Over het begrip entropie is op deze site al eerder een uitgebreide serie verschenen. Wie alle details wil weten, verwijzen we dus naar die serie; voor dit artikel volstaat een eenvoudige uitleg.

Entropie speelt een rol zodra we een bepaald natuurkundig systeem op twee verschillende niveaus kunnen beschrijven: één niveau waarop we alle details weergeven, en één niveau waarop we alleen in bepaalde grootschalige gevolgen van die details geïnteresseerd zijn. Als we bijvoorbeeld een container met gas willen beschrijven, kunnen we dat in principe doen op een microscopisch niveau, waarbij we van elk gasmolecuul de exacte plaats en snelheid beschrijven. Aan de andere kant zullen we in het algemeen alleen geïnteresseerd zijn in enkele macroscopische eigenschappen van het gas, zoals de druk, de temperatuur en het volume. Die grootheden volgen natuurlijk uit de microscopische eigenschappen, maar het omgekeerde is beslist niet waar: als we druk, temperatuur en volume van het gas weten, kunnen we niet alle microscopische details van het gas berekenen.
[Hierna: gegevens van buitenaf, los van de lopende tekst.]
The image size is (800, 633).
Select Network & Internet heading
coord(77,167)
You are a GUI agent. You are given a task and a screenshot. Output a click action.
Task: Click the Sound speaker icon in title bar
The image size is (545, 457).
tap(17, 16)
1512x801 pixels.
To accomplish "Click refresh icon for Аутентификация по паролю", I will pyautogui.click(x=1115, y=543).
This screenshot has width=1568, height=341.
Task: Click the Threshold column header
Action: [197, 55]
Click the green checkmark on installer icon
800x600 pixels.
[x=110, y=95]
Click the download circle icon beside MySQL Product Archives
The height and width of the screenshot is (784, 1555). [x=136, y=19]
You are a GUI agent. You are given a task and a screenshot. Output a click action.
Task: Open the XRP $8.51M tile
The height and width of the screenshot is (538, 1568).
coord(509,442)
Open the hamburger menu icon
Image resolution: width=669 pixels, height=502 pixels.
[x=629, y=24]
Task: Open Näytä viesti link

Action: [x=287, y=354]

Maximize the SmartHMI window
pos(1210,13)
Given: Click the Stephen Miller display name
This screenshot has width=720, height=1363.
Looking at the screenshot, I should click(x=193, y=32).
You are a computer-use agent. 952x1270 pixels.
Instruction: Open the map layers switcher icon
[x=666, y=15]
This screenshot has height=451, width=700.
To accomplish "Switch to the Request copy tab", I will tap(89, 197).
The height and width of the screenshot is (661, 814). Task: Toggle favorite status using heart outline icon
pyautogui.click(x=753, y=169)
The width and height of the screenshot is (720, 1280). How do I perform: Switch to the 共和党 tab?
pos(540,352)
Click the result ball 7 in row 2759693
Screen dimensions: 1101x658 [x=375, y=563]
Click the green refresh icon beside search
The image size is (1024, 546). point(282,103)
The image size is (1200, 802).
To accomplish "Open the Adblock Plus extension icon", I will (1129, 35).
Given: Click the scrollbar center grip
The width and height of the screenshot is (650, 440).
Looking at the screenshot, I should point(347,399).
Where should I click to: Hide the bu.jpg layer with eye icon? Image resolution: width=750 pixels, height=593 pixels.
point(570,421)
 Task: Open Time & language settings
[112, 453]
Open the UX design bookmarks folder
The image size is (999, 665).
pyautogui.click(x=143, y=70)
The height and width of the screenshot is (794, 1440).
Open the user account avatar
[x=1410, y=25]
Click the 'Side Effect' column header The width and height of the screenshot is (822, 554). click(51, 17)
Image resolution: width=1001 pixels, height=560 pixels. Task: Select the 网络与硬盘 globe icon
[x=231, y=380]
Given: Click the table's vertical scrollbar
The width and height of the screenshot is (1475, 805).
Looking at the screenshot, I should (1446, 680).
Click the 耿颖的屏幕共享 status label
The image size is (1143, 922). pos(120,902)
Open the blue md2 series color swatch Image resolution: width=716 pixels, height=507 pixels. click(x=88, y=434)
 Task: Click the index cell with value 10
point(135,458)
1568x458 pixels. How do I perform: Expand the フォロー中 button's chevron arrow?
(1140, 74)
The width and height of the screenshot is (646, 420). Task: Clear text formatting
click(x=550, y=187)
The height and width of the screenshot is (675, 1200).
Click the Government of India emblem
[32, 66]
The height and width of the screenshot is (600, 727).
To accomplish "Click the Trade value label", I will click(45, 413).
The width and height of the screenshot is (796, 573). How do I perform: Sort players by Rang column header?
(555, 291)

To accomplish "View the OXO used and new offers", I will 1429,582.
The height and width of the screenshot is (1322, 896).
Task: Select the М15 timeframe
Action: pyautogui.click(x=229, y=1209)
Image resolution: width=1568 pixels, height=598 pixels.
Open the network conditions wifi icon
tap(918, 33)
Afbeelding 2. Entropie.Eén macroscopische toestand van bijvoorbeeld een container met gas kan vaak op heel veel microscopische manieren opgebouwd worden. Entropie is een maat voor dit aantal manieren.

Kortom: als we van micro-schaal naar macro-schaal gaan, gooien we heel veel (irrelevante) informatie weg. Eén macroscopische toestand (een gas met een gegeven druk, volume en temperatuur) kan op enorm veel verschillende microscopische manieren worden gerealiseerd. Het begrip entropie is een maat voor op hoeveel manieren dit kan: de entropie S van een gegeven macroscopisch systeem is in een formule gedefinieerd als

S = kB log(Ω)

In deze uitdrukking is Ω het totaal aantal microscopische toestanden, is kB een bepaalde natuurconstante (de constante van Boltzmann) en staat ‘log’ voor de natuurlijke logaritme.

Het begrip entropie blijkt een heel belangrijke rol in de thermodynamica te spelen: het bepaalt bijvoorbeeld hoe een thermodynamisch systeem reageert op temperatuursveranderingen. Wie meer wil lezen over de rol van het begrip entropie in de thermodynamica verwijzen we naar dit artikel.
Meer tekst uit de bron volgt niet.